Tuesday, April 23, 2024

Twinkle: Moving On With My Day

OK. Last post on this subject for the moment.

I am walking away from this right now and choosing to go about my day. I’m going to swap out my regular dishes for the Passover dishes, which I like. They’re pretty, and I get to use them once a year, because I refuse to have a tacky Passover with paper and plastic everything, the way MIL does. 

Today, in this house, I can control the pretty Passover dishes that we use. I can fix my husband a nice lunch of chicken salad and fruit. We don’t have any Passover food here, although I’m sure my MIL will send some since she thinks I’m incapable of providing meals for my family. So fine, we might use some of that, but I ordered groceries—not thousands of dollars worth of gross processed Passover food, like she buys, but natural, unprocessed foods for my family that also fall within the rules.
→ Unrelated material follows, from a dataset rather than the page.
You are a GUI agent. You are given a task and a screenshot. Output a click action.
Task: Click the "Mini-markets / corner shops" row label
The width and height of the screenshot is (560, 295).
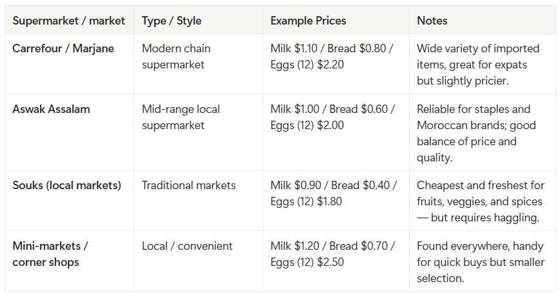pos(50,254)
I am going to make a few things for the family to eat as meals or snack on, and get out my pretty dishes, and not let her into my head.

What I’m trying to say is that two things can be true at the same time: I can not let her get into my head, not let it eat at me when I’m going about my life. That’s a choice, and it doesn’t affect her either way, so I might as well choose not to give her space in my head. But, in situations like last night, when she behaves in a way that’s hurtful, I’m allowed to feel what I feel. Saying I don’t care—actually not caring—doesn’t mean that I don’t get to feel my feelings when she does something mean. 

So today, she’s not allowed in my head (after I finish this post). I’ll go about my day and make it a nice one. Tonight, if she behaves in a way that’s hurtful, I’m allowed to feel hurt in the moment, but I need to meet it with grace. What she doesn’t get to do is be in my head when I’m going about my day.